Much like lasers, plasma weapons are a staple of modern science fiction that rarely have a description of how they work.
The plasma mentioned throughout science fiction is nothing like that described in medical television shows, and is commonly considered to be the fourth state of matter, alongside gasses, liquids, and solids. Plasma is an ionized gas comprised of ions and free floating electrons that can create and respond to, magnetic and electromagnetic fields. It is these magnetic fields that allow it to be contained.
Plasma is commonly found in nature in such places as the sun’s corona, the upper atmosphere and deep space, and is said to be the most common form of matter in the universe. Plasmas range in temperature from fairly low to that in a plasma lamp to the millions of degrees found in the sun’s corona. This wide range of temperatures, along with the ability to control plasma through electromagnetic fields, make it useful in applications ranging from decoration to industrial processes and weaponry.
In science fiction, plasma weapons are fairly common, and comprise the majority of alien weaponry in the Halo, Fallout, and X-Com series, as well as being a common sight in the Warhammer 40,000 universe. In most cases fictional plasma weaponry functions by creating a small ball or packet of high-temperature plasma and containing it inside an electromagnetic field. This electromagnetic field is then projected outwards from the weapon towards the target, carrying the plasma inside of it. When the field strikes a solid object it collapses, exposing the target the full heat of the contained plasma. Since the plasma launched by a weapon like this could theoretically be hotter than the surface of the sun, depending on the plasma’s power source, the damage caused by such a weapon would be catastrophic. One of the most important factors that makes plasma weapons work is the electromagnetic field that contains their payload. This can vary from Warhammer 40,000, where plasma weapons are unreliable and suffer from overheating issues that can kill their users, to the advanced weapons of Halo, that have sophisticated electromagnetic field projectors that allow plasma bolts to track their target. Weapons that launch plasma bolts are not the only combat uses of plasma in science fiction. Many video games and books also describe weapons that use plasma encased in a solid container, such as an artillery shell, missile, or grenade. In this case the weapon works similarly to a plasma gun, except that the electromagnetic field and the plasma it contains resides within the container and then detonates once it reaches the target.
Another common use of plasma technology for weaponry is to create close combat weapons by using a shaped electromagnetic field to produce a plasma blade that can burn through almost any material, such as the ones used in Halo or the Playstation 2 game Nanobreaker. This type of weapon would be fairly easy to build once plasma containment is perfected, and would be physically possible unlike the lightsabers of Star Wars.
Some science fiction pieces show plasma being used in a defensive capacity in addition to weaponry. According to these stories, a protective shield can be formed by projecting two electromagnetic fields around an object and containing plasma in between them. A shield of this type is usually portrayed as absorbing energy and disintegrating incoming projectiles, therefore protecting its user from harm.
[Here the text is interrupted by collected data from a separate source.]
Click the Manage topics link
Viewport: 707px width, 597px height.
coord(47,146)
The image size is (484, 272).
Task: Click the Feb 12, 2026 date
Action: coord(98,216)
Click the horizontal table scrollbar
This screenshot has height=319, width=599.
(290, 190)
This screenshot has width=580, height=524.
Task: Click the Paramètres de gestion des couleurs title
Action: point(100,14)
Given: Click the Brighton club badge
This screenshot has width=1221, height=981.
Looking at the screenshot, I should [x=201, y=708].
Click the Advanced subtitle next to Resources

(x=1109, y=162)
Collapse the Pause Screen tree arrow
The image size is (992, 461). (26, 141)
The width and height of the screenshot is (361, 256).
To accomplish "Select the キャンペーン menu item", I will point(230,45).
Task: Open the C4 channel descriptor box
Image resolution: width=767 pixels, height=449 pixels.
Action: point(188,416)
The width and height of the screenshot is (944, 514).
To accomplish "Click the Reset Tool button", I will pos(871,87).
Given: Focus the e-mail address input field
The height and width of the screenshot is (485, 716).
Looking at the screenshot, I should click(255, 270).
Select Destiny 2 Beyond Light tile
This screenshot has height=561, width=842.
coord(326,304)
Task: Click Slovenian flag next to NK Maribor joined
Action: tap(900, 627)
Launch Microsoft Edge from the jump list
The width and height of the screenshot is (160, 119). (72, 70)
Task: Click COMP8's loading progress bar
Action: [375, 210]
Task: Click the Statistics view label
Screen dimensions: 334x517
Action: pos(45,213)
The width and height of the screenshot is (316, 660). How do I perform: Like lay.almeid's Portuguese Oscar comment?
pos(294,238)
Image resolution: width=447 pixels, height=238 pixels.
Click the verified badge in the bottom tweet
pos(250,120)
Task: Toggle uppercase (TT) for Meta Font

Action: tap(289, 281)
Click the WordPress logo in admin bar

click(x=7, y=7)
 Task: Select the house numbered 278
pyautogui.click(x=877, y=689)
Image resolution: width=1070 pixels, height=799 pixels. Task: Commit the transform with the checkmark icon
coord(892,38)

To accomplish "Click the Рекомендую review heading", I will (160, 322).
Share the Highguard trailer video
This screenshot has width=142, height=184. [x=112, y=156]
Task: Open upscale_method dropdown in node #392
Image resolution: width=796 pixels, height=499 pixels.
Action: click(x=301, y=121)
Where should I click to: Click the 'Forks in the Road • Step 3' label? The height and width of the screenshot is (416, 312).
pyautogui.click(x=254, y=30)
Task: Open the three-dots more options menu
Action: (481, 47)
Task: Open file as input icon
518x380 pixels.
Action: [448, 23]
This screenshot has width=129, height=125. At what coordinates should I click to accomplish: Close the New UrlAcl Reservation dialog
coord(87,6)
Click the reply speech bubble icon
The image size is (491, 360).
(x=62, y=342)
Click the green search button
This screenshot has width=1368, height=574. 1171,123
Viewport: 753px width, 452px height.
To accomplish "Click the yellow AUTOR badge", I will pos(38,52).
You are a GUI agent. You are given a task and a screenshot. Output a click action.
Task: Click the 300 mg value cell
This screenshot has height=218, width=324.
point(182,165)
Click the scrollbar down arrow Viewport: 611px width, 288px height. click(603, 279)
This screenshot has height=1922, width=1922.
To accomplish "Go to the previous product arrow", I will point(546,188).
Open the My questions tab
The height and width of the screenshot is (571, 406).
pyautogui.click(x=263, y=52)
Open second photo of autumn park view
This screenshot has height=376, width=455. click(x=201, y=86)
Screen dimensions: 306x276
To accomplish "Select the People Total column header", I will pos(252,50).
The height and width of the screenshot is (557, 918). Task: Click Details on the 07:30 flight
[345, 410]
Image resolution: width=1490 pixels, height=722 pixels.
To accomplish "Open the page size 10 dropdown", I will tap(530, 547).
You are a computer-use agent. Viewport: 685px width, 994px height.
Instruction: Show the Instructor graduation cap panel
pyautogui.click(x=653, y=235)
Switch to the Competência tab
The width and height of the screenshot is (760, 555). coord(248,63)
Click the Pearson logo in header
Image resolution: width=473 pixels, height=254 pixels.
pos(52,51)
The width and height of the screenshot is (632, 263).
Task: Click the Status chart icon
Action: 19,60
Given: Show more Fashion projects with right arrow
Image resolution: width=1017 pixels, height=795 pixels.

The use of plasma in the real world is very widespread, and the types used range from extremely hot to fairly cool. The specific attributes of plasma give it many useful qualities, and the production and use of it has become common enough that many people have it in their households. Both plasma lamps and plasma televisions are common enough for many people to have them in their homes, and both devices use plasma in order to generate light. Besides entertainment uses such as these plasma is also used in the manufacturing field, where high voltage plasma jets are used to cut and weld metals. The high temperatures of these plasma jets allow smooth and quick cuts to be made, and plasma welding creates a strong and even join. Plasma jets are also used in industrial coating procedures by heating up a material which is then sprayed in a layer onto the target area in order to create a thin and even coating.
Plasma technology is also being used in the medical field, where it is used like a scalpel to cut and cauterize at the same time. The United States military is experimenting with portable plasma scalpels for use in battlefield medicine. Other medical plasma experiments include using room-temperature plasma to remove plaque and create longer lasting fillings in dental procedures. Plasma research is not all aimed at making it smaller and cleaner however, as researchers are investigating ways to use plasma to create nuclear fusion. Nuclear fusion continues to make plasma easier to create and control there will likely be many other civilian applications for multi-purpose discovery.
The military is looking into plasma research, no doubt inspired by the plasma guns of science fiction, but not all of this research is aimed towards destruction. Although some projects have purely destructive applications, like research into using plasma weapons to shoot down ballistic missiles, others actually have non-lethal uses. An example of this is the Plasma Acoustic Shield System, a system which uses a pair of lasers to create a plasma detonation in midair. This detonation produces very little heat, but does produce a flash of light and sound, as well as a small shockwave. This device is based off of research on the abandoned Pulse Energy Projectile, which would create the same type of detonation directly in front of a person while emitting electromagnetic waves to induce pain. The Plasma Acoustic Shield System is designed to set off a line of detonations to act as a wall and prevent people from passing the target area. The complete system will also incorporate a dazzler laser system to disorient people and a loudspeaker to warn them away, and is planned to be used to protect facilities and provide an additional non-lethal response to riots.